Single nucleotide polymorphism (SNP): DNA sequence variations that occur when a single nucleotide (A, T, C, or G) in the genome sequence is altered (typically pronounced “snip”).
SNP genotyping arrays. SNP array or SNP chips: a laboratory technology used to simultaneously genotype many tens to hundreds of thousands of SNPs by use of small DNA probes across a microarray
Transcriptome: the sum total of all the types of RNA molecules expressed from the genes within an organism’s tissue or tissues.
Whole genome sequence: the complete DNA sequence of an individual, typically performed using next-generation sequencing technologies.
A genome-wide association study (GWAS) is the examination of a set of genetic variants (usually SNPs) that are distributed across the genome in a group of individuals to identify variants that have different allele frequencies between individuals with and without the trait of interest. GWAStakes advantage of linkage disequilibrium to link a phenotype (the observable trait[s]) to the underlying genotype (the genetic allele[s] responsible for the trait). Linkage disequilibrium (LD) is the non-random statistical association between alleles at different loci. LD is most often due to the fact that two loci are physically close to one another in the genome and are less likely to be separated by genetic recombination. Association mapping relies on the fact that when the allele responsible for a trait (causal allele) has entered a population relatively recently from a single founding ancestor (“founder”) it will be physically linked to the surrounding genetic sequence (or haplotype) of that founder. Over generations, the length of the haplotype surrounding the causal allele is eroded due to recombination (see Figure 6).
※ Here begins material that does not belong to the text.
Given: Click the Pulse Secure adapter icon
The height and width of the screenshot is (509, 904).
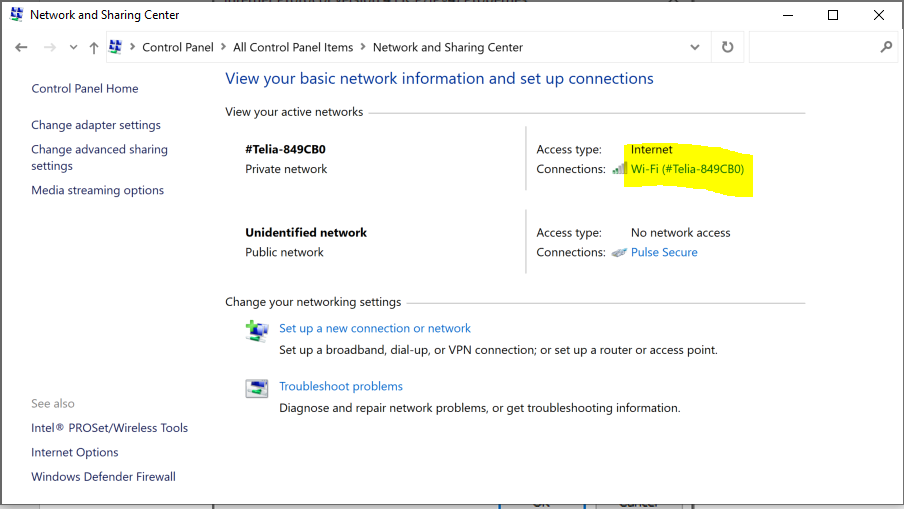Looking at the screenshot, I should pyautogui.click(x=620, y=253).
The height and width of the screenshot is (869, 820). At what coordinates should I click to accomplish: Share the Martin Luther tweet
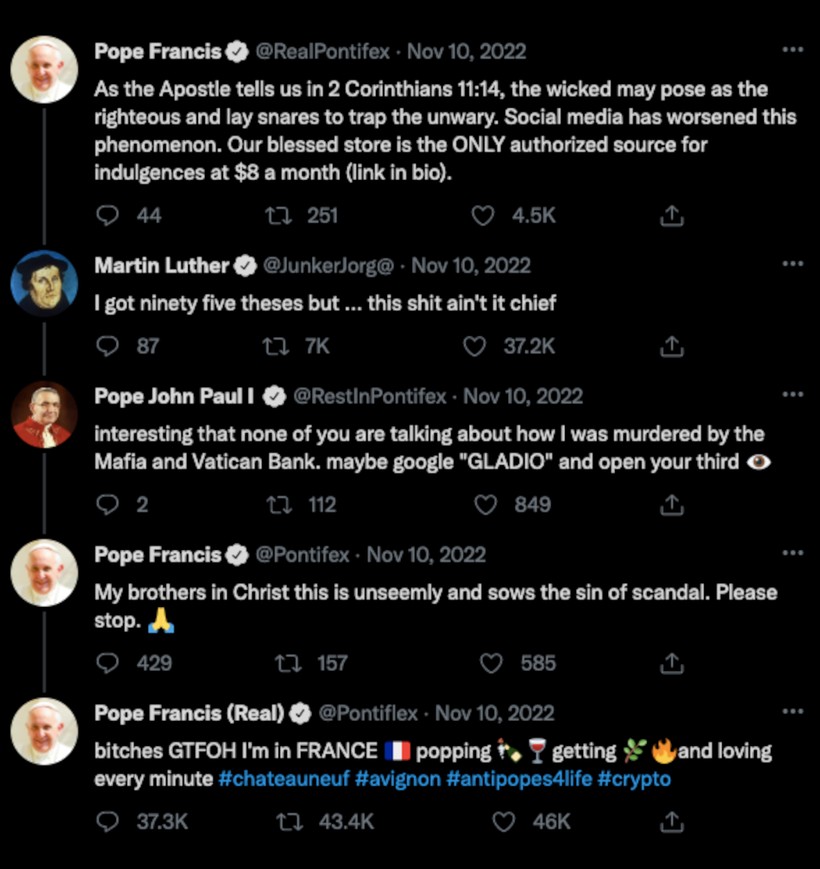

GWAS is most often performed by scanning the genome for associations between particular SNPs from a large a panel of SNPs on a SNP chip and a particular phenotype. Statistical tests of association are applied to look for allele frequency differences between the groups. The most common design of GWAS uses a case-control approach, which compares two large groups of individuals—one healthy control group and one case group affected by a disease. When the allele frequencies of a variant in a particular SNP are statistically different between the two groups, the variant is said to be associated with that trait.These associations must then be independently verified in order to show that they either contribute to the trait of interest directly, or are in LD with the causative allele(s). GWAS can also be applied to quantitative phenotypes such as height or insulin concentrations.